The journey between identifying a potential therapeutic compound and FDA approval of a new drug can take well over a decade and cost upwards of a billion dollars. Accurate and robust prediction of patient-specific responses to a new chemical compound is critical both for the discovery of safe and effective therapeutics, and also for selecting an existing drug for a specific patient. However, it is unethical and infeasible to do early efficacy testing of a drug in humans directly. Cell or tissue models are often used as a surrogate of the human body to evaluate the therapeutic effect of a drug molecule. “In the early stage of drug discovery, cell line and other in vitro models have been extensively applied to screen drug candidates,” the team noted.

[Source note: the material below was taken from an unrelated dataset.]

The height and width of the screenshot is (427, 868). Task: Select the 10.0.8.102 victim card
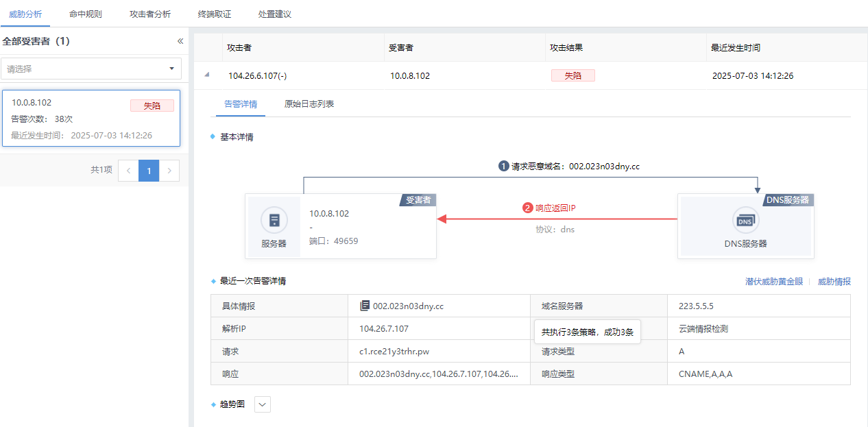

Unfortunately, the drug effect in a disease model often does not correlate with the drug efficacy and toxicity in human patients. “This discrepancy is responsible for the high cost and low success rate of drug discovery,” the team continued. And even for drugs that have been tested in clinical trials, patient responses to treatment can significantly vary. Moreover, “ … it is often difficult to collect a large number of coherent patient data with drug treatment and response history to reliably predict which patient will benefit from the drug.”
Developing an AI model for predicting patient-specific clinical drug responses from in vitro screens is challenging, but the new model can provide a workaround to the problem of having sufficient patient data to train a generalized machine learning model, said You Wu, a CUNY Graduate Center PhD student and co-author of the paper. “Although many methods have been developed to utilize cell-line screens for predicting clinical responses, their performances are unreliable due to data incongruity and discrepancies,” Wu noted. “CODE-AE can extract intrinsic biological signals masked by noise and confounding factors and effectively alleviated the data-discrepancy problem.”

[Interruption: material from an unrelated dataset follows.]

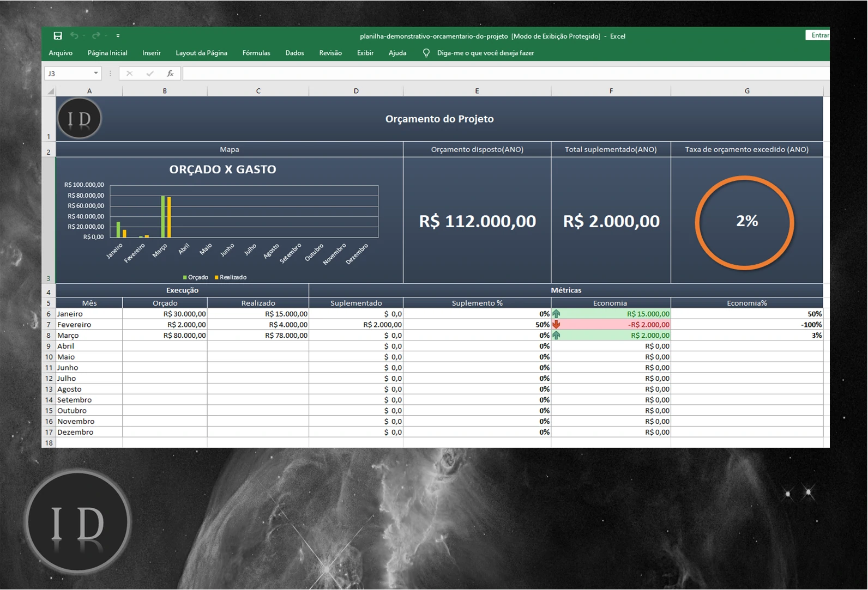
Task: Click the Insert Function fx icon
Action: pos(170,74)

As a result, CODE-AE significantly improves accuracy and robustness over state-of-the-art methods in predicting patient-specific drug responses purely from cell-line compound screens, the team suggests. “Extensive benchmark studies demonstrate the advantage of CODE-AE over state-of-the-arts in terms of both accuracy and robustness.” In their published paper, the researchers further described their of CODE-AE to screen 59 drugs for 9,808 cancer patients from The Cancer Genome Atlas. “Our results are consistent with existing clinical observations, suggesting the potential of CODE-AE in developing personalized therapies and drug-response biomarkers,” the they reported.
The researchers’ next challenge in advancing the technology’s use in drug discovery is developing a way for CODE-AE to reliably predict the effect of a new drug’s concentration and metabolization in human bodies. They also noted that, “In principle, integrating multiple omics data may benefit drug response predictions,” and suggested that the AI model could potentially be tweaked to accurately predict human side effects to drugs. And in conclusion, they stated, “Although CODE-AE is only applied to precision oncology here, it can be a general framework for other transfer learning tasks where two data modalities have shared and unique features …Thus CODE-AE provides a useful framework to take advantage of rich in vitro omics data for developing generalized clinical predictive models.”